ASSIGNMENT:
Word-for-word transcription needed. Include every entry below but no pictures.

Items from a data source
'''

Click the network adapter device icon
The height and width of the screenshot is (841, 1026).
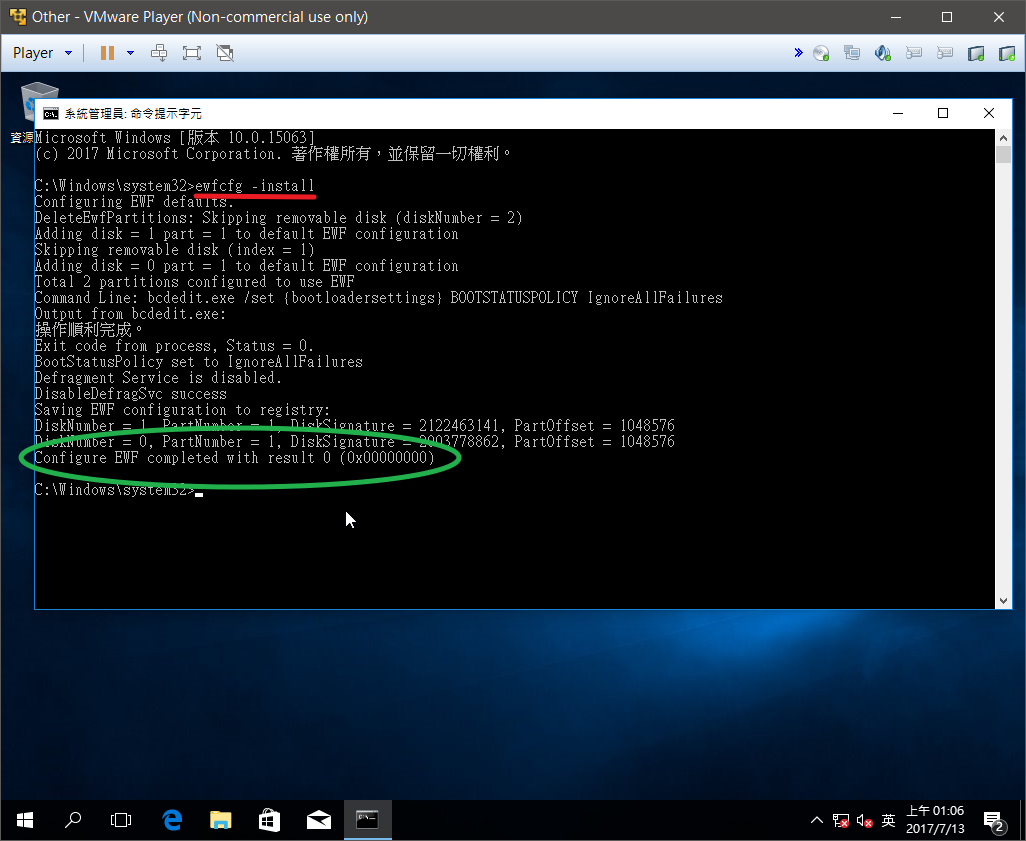coord(852,53)
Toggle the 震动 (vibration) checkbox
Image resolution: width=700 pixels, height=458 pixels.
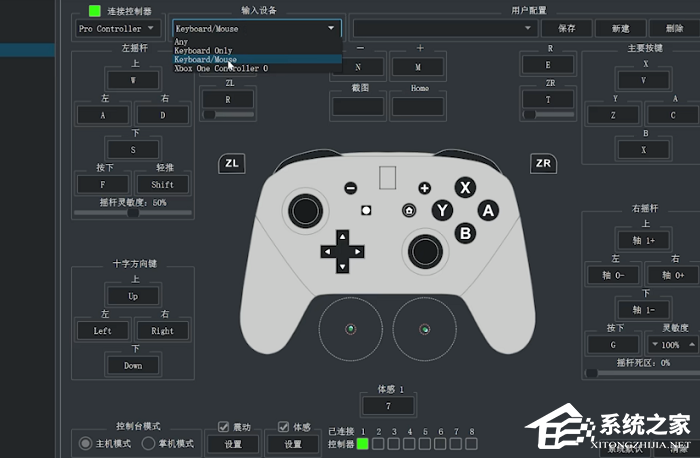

'''

EXERCISE RESPONSE:
Click the network adapter device icon
The height and width of the screenshot is (841, 1026).
coord(852,53)
Toggle the 震动 (vibration) checkbox
Image resolution: width=700 pixels, height=458 pixels.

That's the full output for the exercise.